When I attended the FDA/CMS Summit last December, the ink was still drying on FDASIA and the FDA’s new breakthrough therapy designation. One of the event’s speakers, Steven Nissen, M.D., chairman of the department of cardiovascular medicine at the Cleveland Clinic Foundation, said that accelerating a drug’s approval should be rare and questioned the thinking behind the FDA’s breakthrough therapy designation. Nissen’s opinion is in sharp contrast to Janssen’s global head of R&D, Bill Hait, M.D., Ph.D., who describes the policy as being one of the “most exciting” incentives to encourage pharmaceutical companies to be innovative — rewarding those willing to take chances on what would otherwise be highly risky and expensive projects.

Why the difference of opinion? After all, both Nissen and Hait are physicians who put patients first. My speculation is as follows. Nissen, a cardiologist, witnessed the debacle when one of the most respected drugmakers in the world, Merck, gained FDA approval for Vioxx, a drug that was eventually pulled from the market after being linked to heart attacks and sudden cardiac deaths. Conversely, Hait has 20+ years of experience in cancer research. I imagine he has witnessed his share of heartbroken families losing loved ones while awaiting cures. Both perspectives are valid. However, I side with Hait and view the breakthrough therapy designation as a good thing.
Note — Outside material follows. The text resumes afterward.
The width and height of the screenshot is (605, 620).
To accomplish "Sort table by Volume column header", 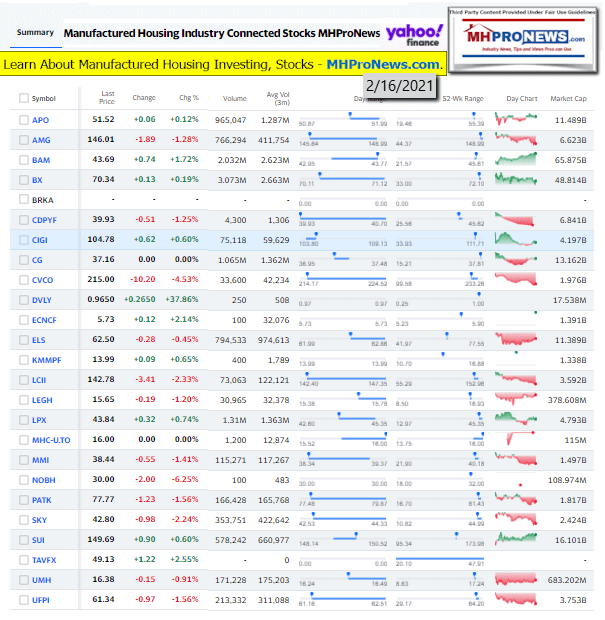I will pos(235,99).
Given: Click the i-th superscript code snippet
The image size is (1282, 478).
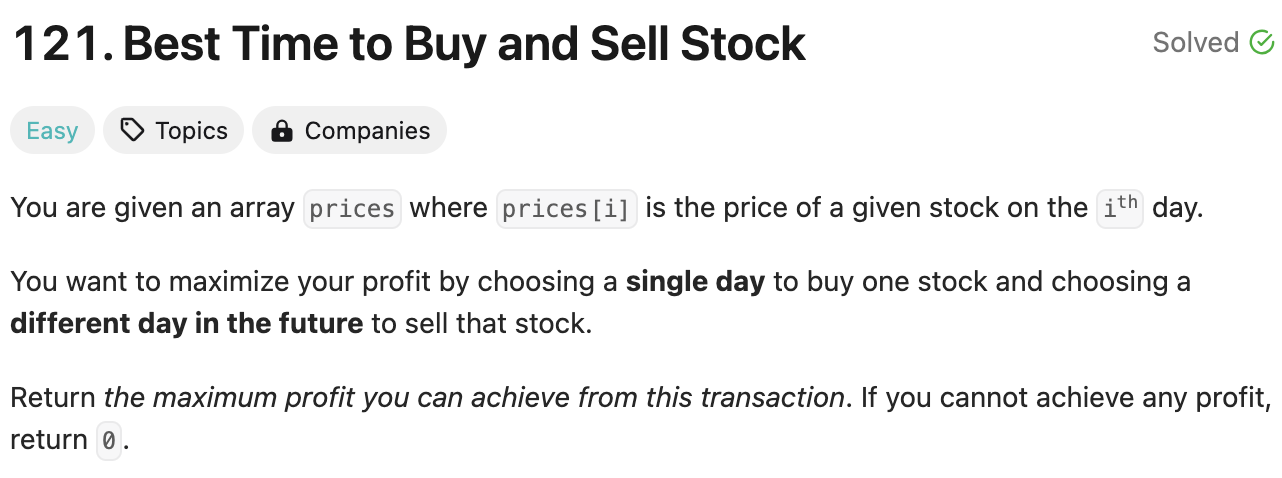Looking at the screenshot, I should [x=1119, y=208].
The fact sheet for the process of applying for breakthrough therapy designation is very specific, to the point of requiring that the “REQUEST FOR BREAKTHROUGH THERAPY DESIGNATION,” and other points in a company’s cover letter and submission to be written “in bold, uppercase letters.” This demonstrates the thoroughness with which government agencies leave nothing to chance. So, too, does this language from the FDA: “The Secretary shall, at the request of the sponsor of a drug, expedite the development and review of such drug if the drug is intended, alone or in combination with one or more other drugs, to treat a serious or life-threatening disease or condition and preliminary clinical evidence indicates that the drug may demonstrate substantial improvement over existing therapies on one or more clinically significant endpoints, such as substantial treatment effects observed early in clinical development.” Time may prove me wrong. But given the parameters the FDA has placed on applying for and obtaining the designation, I don’t anticipate this creating a “gold rush” of unnecessary drug approvals.

Approaches For Calculating Net Present Value (NPV) For Drug Discovery

According to Bill Hait, M.D., Ph.D., one of the drug prioritization techniques employed by J&J is NPV. “Most companies use similar types of algorithms,” states the global head of Janssen R&D. A report produced by consultants McKinsey & Company in which 44 CEOs and the business developers from representative pharmaceutical and biotechnology companies were interviewed does not necessarily agree with Hait’s assessment. Of those interviewed, McKinsey found that one-third admitted to not employing any economically valid evaluation method. Of these, 21% used simple cost-plus approaches, and 12% simply made an educated guess. If you fall into one of these categories, you may find the recent article (April 2013) by Andreas Svennebring and Jarl Wikberg, Net Present Value Approaches for Drug Discovery, useful.

Obviously, given the complexity of drug discovery and the high costs of producing reliable data, it is difficult to model the cost of drug discovery. Further compounding this process would be projects requiring major investments, e.g. constructing a building. McKinsey’s findings are not surprising if you review the article, the various formulas, the necessary assumptions, and so on. If you are a smaller company and don’t have experts in rNPV calculations, you may find a review of Svennebring and Wikberg’s work to be insightful and can do so for free by using this link — Another useful tool for those with limited resources is an rNPV Excel spreadsheet developed by the Milken Institute. It is free to download here — Though you may have a great deal of experience in drug discovery, whether your company is big or small, your investors will require a robust calculation, not an educated guess.